The race is a close one. Republicans have framed this as a referendum on Obama, and although the Democratic candidate Welpin would ordinarily be highly favored to win, polls have shown him falling behind.
Israel is a particular issue in this election, since many of the district’s voters are Jews, and Orthodox Jews at that:
Orthodox Jews, who constitute a substantial chunk of the district’s electorate, seem particularly resistant to supporting Weprin, who is an observant Jew, against Turner, who is not Jewish but who never misses an opportunity to reiterate his support for Israel and raise doubts about Obama’s support for that country.
Whether the president’s political problems in the district stem primarily from the economy or the perception among observant Jews that he isn’t suitably supportive of Israel is a matter for some debate, but it really doesn’t matter to Weprin right now.
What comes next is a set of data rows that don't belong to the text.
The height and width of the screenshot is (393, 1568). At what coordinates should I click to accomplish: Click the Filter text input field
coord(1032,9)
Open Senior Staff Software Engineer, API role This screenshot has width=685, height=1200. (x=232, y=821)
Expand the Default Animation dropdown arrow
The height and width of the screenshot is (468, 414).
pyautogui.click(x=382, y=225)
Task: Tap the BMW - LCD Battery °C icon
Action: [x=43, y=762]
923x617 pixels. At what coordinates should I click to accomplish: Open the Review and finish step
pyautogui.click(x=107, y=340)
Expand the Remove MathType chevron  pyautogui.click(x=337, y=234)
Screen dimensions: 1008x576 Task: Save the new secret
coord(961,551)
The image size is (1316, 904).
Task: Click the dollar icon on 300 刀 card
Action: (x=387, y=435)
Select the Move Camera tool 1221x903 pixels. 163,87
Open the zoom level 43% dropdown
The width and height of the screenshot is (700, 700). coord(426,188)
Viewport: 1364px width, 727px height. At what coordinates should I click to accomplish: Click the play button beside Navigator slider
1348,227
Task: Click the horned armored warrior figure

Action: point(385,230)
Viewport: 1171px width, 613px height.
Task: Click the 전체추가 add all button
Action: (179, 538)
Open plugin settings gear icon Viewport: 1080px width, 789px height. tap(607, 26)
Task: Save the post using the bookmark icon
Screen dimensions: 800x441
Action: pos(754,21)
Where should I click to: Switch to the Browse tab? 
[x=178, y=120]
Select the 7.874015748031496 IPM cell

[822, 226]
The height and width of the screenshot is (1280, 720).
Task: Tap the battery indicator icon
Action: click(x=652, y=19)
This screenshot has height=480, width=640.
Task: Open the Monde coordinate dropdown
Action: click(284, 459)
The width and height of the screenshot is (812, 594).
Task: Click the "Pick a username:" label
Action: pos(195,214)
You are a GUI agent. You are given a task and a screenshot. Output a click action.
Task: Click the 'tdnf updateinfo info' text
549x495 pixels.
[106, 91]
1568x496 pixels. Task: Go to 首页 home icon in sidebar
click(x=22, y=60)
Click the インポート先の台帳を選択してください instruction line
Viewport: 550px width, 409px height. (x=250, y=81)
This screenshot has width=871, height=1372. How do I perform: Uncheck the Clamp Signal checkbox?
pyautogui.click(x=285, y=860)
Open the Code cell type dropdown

The Orthodox Jews of District 9 are not typical of the makeup of the Jewish vote around the country, of course, where they are more of a minority within a minority. Orthodox Jews tend to be more conservative politically in general than Conservative (the religious designation, that is), Reform, or secular Jews.
ADDENDUM: Here’s District 9:
The district went for Obama in 2008 by 11%. Granted, this is a special election, but it’s the first time a Republican has held the seat since 1923.
Even Weprin sought to distance himself from Obama, telling the Jewish Weekly that he would “probably” back him for reelection.
But Dov Hikind, a Democratic colleague of Weprin’s in the New York assembly who nonetheless endorsed Turner, suggested that the deciding factor in the race was the economy.
“People want to go back to work,” Hikind said. “They’re sick and tired of speeches.”